Cerchiamo tuttavia di formulare alcune osservazioni conclusive di natura più sintetica.

a) In ogni Paese visitato abbiamo a che fare con una Chiesa già costituita come “africana”, tuttavia, l’impresa della missione e quindi dell’opera di evangelizzazione di questa Chiesa “africana” non si attua nello stesso grado. Forse ciò è più pienamente evidente in Nigeria, specie in alcune diocesi, le quali hanno grande quantità di vocazioni e già cominciano a mandare i propri missionari. Nella stessa Nigeria vi sono tuttavia diocesi, che soffrono per il momento la mancanza di Clero.

Un significato fondamentale per la missione della Chiesa continuano ad avere le Scuole e gli Ospedali e gli altri Istituti di assistenza, dato il duplice carattere dell’evangelizzazione: mediante la parola (insegnamento) e mediante l’opera (amore e misericordia).

Vi è una cosa interessante da esaminare: in che modo questa nuova tappa dell’evangelizzazione, in cui la Chiesa opera già come “africana” rispecchi la tappa precedente, quella “missionaria”; e quanto fruttifichi, in questa nuova tappa, il lavoro dei missionari della tappa precedente, anche riguardo a ciò a cui in questo lavoro essi davano la precedenza (così, per esempio, in Nigeria si vede un tipo di lavoro proprio dei missionari specialmente irlandesi, mentre in Gabon si tratta di missionari in gran parte francesi).

b) La Chiesa africana, in ognuno di questi Paesi che ho visitato, si trova di fronte a diverse forme di materialismo, che vengono dall’Occidente e dall’Oriente. Il materialismo teorico come programma politico da una parte, e il materialismo pratico come coefficiente dello sviluppo economico, legato al liberalismo dall’altra. Se è difficile valutare questo incontro secondo le esperienze europee, non si può tuttavia allo stesso tempo prescindere da esse.

Sembra che la Chiesa africana possa contare su una più forte resistenza della religiosità spontanea anche nella sua tradizionale forma “africana” per quanto riguarda l’incontro con l’ateizzazione programmata. Qui un esempio “estremo”, in un certo senso è dato dalla Guinea Equatoriale (dove la maggioranza è costituita da cattolici) ed anche, in un certo senso, dal Benin proprio per quanto riguarda tra l’altro la resistenza da parte dei seguaci della locale “religione degli avi”.

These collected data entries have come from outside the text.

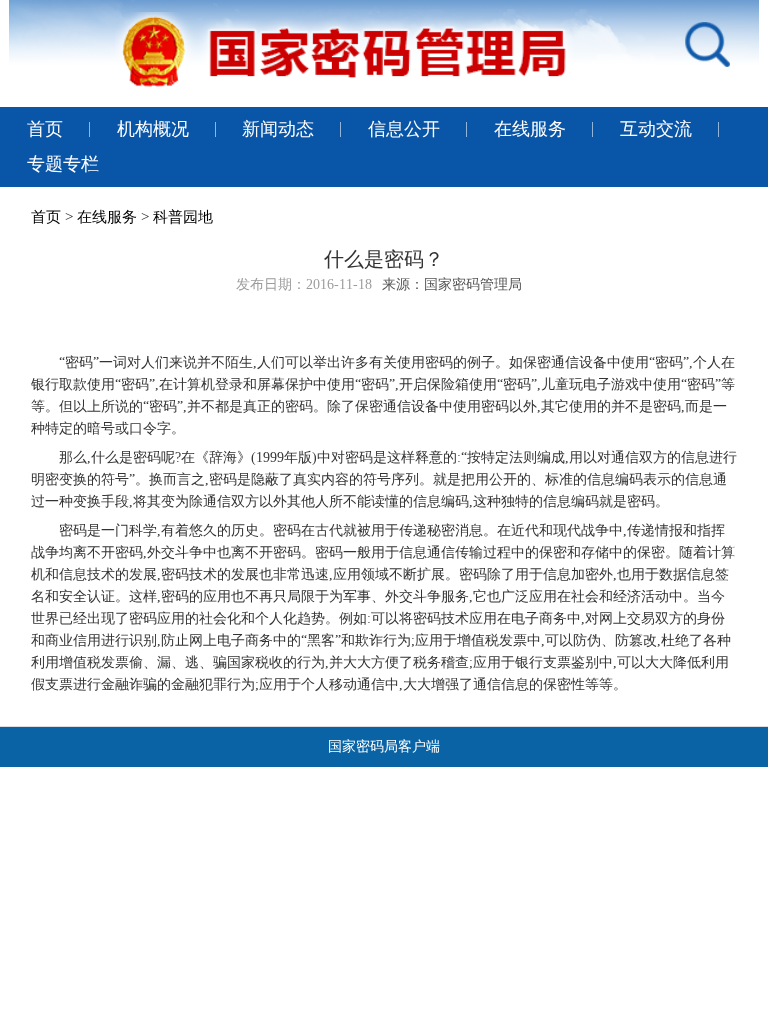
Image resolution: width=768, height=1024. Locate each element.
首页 (45, 129)
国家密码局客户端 (384, 746)
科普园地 (183, 217)
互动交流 (656, 129)
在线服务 (530, 129)
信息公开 (404, 129)
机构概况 (153, 129)
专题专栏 (63, 164)
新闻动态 (278, 129)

c) Il passaggio alla tappa della Chiesa africana richiede, come uno dei compiti fondamentali, l’evangelizzazione della cultura. La cultura africana è uno splendido “substrato”, che aspetta l’incarnazione del cristianesimo. Qui bisogna rileggere a fondo i brani della Lumen Gentium e della Gaudium et Spes, ma bisogna anche guardarsi dalle diverse concezioni e suggestioni “aprioristiche” riguardanti questo tema: “Fra il messaggio della salvezza e della cultura esistono molteplici rapporti. Dio infatti, rivelandosi al suo popolo fino alla piena manifestazione di sé nel Figlio incarnato, ha parlato secondo il tipo di cultura proprio delle diverse epoche storiche . . .”.

“Il Vangelo di Cristo . . . continuamente purifica ed eleva la moralità dei popoli. Con la ricchezza soprannaturale feconda dall’interno, fortifica, completa e restaura in Cristo le qualità spirituali e le doti di ciascun popolo. In tal modo la Chiesa, compiendo la sua missione, già con questo stesso fatto stimola e dà il suo contributo alla cultura umana e civile . . .” (Gaudium et Spes, 58).

6. All’inizio della Quaresima, che ci prepara alle feste pasquali, inviamo ai nostri fratelli in Nigeria, Benin, Guinea Equatoriale e Gabon particolari espressioni fraterne di unità cristiana su queste vie della fede, della speranza e della carità, per le quali tutta la Chiesa, specialmente in questi giorni, desidera camminare.